- **TASK STATEMENT**: Please transcribe each of the records exactly as given.

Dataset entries

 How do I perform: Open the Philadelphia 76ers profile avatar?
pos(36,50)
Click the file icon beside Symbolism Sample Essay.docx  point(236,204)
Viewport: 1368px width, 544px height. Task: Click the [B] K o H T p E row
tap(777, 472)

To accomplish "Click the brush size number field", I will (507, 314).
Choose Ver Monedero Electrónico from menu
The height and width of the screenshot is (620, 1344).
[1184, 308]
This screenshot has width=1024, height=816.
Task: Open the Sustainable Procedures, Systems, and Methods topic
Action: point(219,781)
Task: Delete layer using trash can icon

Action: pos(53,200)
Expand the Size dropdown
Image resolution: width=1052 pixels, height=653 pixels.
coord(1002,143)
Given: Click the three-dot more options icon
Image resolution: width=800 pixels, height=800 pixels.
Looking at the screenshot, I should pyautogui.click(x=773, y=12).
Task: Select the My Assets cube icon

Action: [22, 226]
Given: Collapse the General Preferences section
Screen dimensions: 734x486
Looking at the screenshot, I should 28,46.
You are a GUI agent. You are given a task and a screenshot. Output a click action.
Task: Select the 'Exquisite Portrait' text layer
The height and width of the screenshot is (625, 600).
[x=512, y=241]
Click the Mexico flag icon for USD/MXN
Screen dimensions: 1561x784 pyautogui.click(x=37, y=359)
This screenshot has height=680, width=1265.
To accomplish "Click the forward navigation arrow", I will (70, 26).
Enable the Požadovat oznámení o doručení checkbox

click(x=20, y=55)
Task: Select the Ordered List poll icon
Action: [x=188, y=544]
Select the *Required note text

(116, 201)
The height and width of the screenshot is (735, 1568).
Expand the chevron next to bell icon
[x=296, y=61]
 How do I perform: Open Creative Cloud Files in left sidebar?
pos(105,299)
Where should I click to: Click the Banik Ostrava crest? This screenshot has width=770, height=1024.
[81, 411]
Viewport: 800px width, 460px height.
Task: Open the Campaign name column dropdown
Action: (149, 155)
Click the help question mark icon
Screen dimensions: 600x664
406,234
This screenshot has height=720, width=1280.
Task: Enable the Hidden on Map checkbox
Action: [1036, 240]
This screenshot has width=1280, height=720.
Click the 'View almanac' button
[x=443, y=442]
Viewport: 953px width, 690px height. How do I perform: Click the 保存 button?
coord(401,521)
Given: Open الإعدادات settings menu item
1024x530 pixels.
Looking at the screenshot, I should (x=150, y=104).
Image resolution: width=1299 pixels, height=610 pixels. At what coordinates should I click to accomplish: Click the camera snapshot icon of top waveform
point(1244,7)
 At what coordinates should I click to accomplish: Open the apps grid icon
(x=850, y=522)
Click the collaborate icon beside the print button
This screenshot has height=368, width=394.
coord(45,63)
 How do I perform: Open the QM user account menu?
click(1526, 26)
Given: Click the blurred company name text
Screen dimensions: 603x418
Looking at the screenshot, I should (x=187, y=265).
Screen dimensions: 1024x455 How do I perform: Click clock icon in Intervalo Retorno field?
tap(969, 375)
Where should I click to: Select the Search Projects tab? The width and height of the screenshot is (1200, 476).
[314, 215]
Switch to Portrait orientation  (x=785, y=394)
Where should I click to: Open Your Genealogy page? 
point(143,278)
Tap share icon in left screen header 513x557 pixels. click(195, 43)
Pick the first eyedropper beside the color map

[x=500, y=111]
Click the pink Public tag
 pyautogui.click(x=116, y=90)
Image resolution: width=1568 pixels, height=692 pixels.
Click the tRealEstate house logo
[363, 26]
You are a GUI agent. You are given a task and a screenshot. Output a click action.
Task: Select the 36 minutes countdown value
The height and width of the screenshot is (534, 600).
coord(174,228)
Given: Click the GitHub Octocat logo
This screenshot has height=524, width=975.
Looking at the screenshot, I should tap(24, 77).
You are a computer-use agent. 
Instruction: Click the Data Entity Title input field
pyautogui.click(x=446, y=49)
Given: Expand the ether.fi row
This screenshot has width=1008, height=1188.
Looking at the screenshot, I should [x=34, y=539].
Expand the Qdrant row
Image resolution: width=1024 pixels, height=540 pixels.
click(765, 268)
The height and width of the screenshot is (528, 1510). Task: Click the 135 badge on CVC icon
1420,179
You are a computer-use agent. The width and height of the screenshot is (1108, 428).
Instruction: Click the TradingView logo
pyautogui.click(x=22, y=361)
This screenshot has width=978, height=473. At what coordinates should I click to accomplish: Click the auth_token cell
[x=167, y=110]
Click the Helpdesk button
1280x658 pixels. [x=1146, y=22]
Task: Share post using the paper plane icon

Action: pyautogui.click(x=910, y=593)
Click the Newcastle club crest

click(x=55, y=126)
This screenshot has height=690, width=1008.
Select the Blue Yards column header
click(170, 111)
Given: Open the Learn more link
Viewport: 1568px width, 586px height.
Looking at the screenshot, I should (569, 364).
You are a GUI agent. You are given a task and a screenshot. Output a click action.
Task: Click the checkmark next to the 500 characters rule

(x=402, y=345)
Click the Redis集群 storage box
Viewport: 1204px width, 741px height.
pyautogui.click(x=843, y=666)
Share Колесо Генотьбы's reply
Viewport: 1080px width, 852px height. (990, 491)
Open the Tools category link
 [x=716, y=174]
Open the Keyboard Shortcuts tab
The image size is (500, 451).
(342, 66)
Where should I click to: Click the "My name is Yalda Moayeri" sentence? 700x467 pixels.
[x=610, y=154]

- **COMPLETED TASK**:
 How do I perform: Open the Philadelphia 76ers profile avatar?
pos(36,50)
Click the file icon beside Symbolism Sample Essay.docx  point(236,204)
Viewport: 1368px width, 544px height. Task: Click the [B] K o H T p E row
tap(777, 472)

To accomplish "Click the brush size number field", I will (507, 314).
Choose Ver Monedero Electrónico from menu
The height and width of the screenshot is (620, 1344).
[1184, 308]
This screenshot has width=1024, height=816.
Task: Open the Sustainable Procedures, Systems, and Methods topic
Action: point(219,781)
Task: Delete layer using trash can icon

Action: pos(53,200)
Expand the Size dropdown
Image resolution: width=1052 pixels, height=653 pixels.
coord(1002,143)
Given: Click the three-dot more options icon
Image resolution: width=800 pixels, height=800 pixels.
Looking at the screenshot, I should pyautogui.click(x=773, y=12).
Task: Select the My Assets cube icon

Action: [22, 226]
Given: Collapse the General Preferences section
Screen dimensions: 734x486
Looking at the screenshot, I should 28,46.
You are a GUI agent. You are given a task and a screenshot. Output a click action.
Task: Select the 'Exquisite Portrait' text layer
The height and width of the screenshot is (625, 600).
[x=512, y=241]
Click the Mexico flag icon for USD/MXN
Screen dimensions: 1561x784 pyautogui.click(x=37, y=359)
This screenshot has height=680, width=1265.
To accomplish "Click the forward navigation arrow", I will (70, 26).
Enable the Požadovat oznámení o doručení checkbox

click(x=20, y=55)
Task: Select the Ordered List poll icon
Action: [x=188, y=544]
Select the *Required note text

(116, 201)
The height and width of the screenshot is (735, 1568).
Expand the chevron next to bell icon
[x=296, y=61]
 How do I perform: Open Creative Cloud Files in left sidebar?
pos(105,299)
Where should I click to: Click the Banik Ostrava crest? This screenshot has width=770, height=1024.
[81, 411]
Viewport: 800px width, 460px height.
Task: Open the Campaign name column dropdown
Action: (149, 155)
Click the help question mark icon
Screen dimensions: 600x664
406,234
This screenshot has height=720, width=1280.
Task: Enable the Hidden on Map checkbox
Action: [1036, 240]
This screenshot has width=1280, height=720.
Click the 'View almanac' button
[x=443, y=442]
Viewport: 953px width, 690px height. How do I perform: Click the 保存 button?
coord(401,521)
Given: Open الإعدادات settings menu item
1024x530 pixels.
Looking at the screenshot, I should (x=150, y=104).
Image resolution: width=1299 pixels, height=610 pixels. At what coordinates should I click to accomplish: Click the camera snapshot icon of top waveform
point(1244,7)
 At what coordinates should I click to accomplish: Open the apps grid icon
(x=850, y=522)
Click the collaborate icon beside the print button
This screenshot has height=368, width=394.
coord(45,63)
 How do I perform: Open the QM user account menu?
click(1526, 26)
Given: Click the blurred company name text
Screen dimensions: 603x418
Looking at the screenshot, I should (x=187, y=265).
Screen dimensions: 1024x455 How do I perform: Click clock icon in Intervalo Retorno field?
tap(969, 375)
Where should I click to: Select the Search Projects tab? The width and height of the screenshot is (1200, 476).
[314, 215]
Switch to Portrait orientation  (x=785, y=394)
Where should I click to: Open Your Genealogy page? 
point(143,278)
Tap share icon in left screen header 513x557 pixels. click(195, 43)
Pick the first eyedropper beside the color map

[x=500, y=111]
Click the pink Public tag
 pyautogui.click(x=116, y=90)
Image resolution: width=1568 pixels, height=692 pixels.
Click the tRealEstate house logo
[363, 26]
You are a GUI agent. You are given a task and a screenshot. Output a click action.
Task: Select the 36 minutes countdown value
The height and width of the screenshot is (534, 600).
coord(174,228)
Given: Click the GitHub Octocat logo
This screenshot has height=524, width=975.
Looking at the screenshot, I should tap(24, 77).
You are a computer-use agent. 
Instruction: Click the Data Entity Title input field
pyautogui.click(x=446, y=49)
Given: Expand the ether.fi row
This screenshot has width=1008, height=1188.
Looking at the screenshot, I should [x=34, y=539].
Expand the Qdrant row
Image resolution: width=1024 pixels, height=540 pixels.
click(765, 268)
The height and width of the screenshot is (528, 1510). Task: Click the 135 badge on CVC icon
1420,179
You are a computer-use agent. The width and height of the screenshot is (1108, 428).
Instruction: Click the TradingView logo
pyautogui.click(x=22, y=361)
This screenshot has width=978, height=473. At what coordinates should I click to accomplish: Click the auth_token cell
[x=167, y=110]
Click the Helpdesk button
1280x658 pixels. [x=1146, y=22]
Task: Share post using the paper plane icon

Action: pyautogui.click(x=910, y=593)
Click the Newcastle club crest

click(x=55, y=126)
This screenshot has height=690, width=1008.
Select the Blue Yards column header
click(170, 111)
Given: Open the Learn more link
Viewport: 1568px width, 586px height.
Looking at the screenshot, I should (569, 364).
You are a GUI agent. You are given a task and a screenshot. Output a click action.
Task: Click the checkmark next to the 500 characters rule

(x=402, y=345)
Click the Redis集群 storage box
Viewport: 1204px width, 741px height.
pyautogui.click(x=843, y=666)
Share Колесо Генотьбы's reply
Viewport: 1080px width, 852px height. (990, 491)
Open the Tools category link
 [x=716, y=174]
Open the Keyboard Shortcuts tab
The image size is (500, 451).
(342, 66)
Where should I click to: Click the "My name is Yalda Moayeri" sentence? 700x467 pixels.
[x=610, y=154]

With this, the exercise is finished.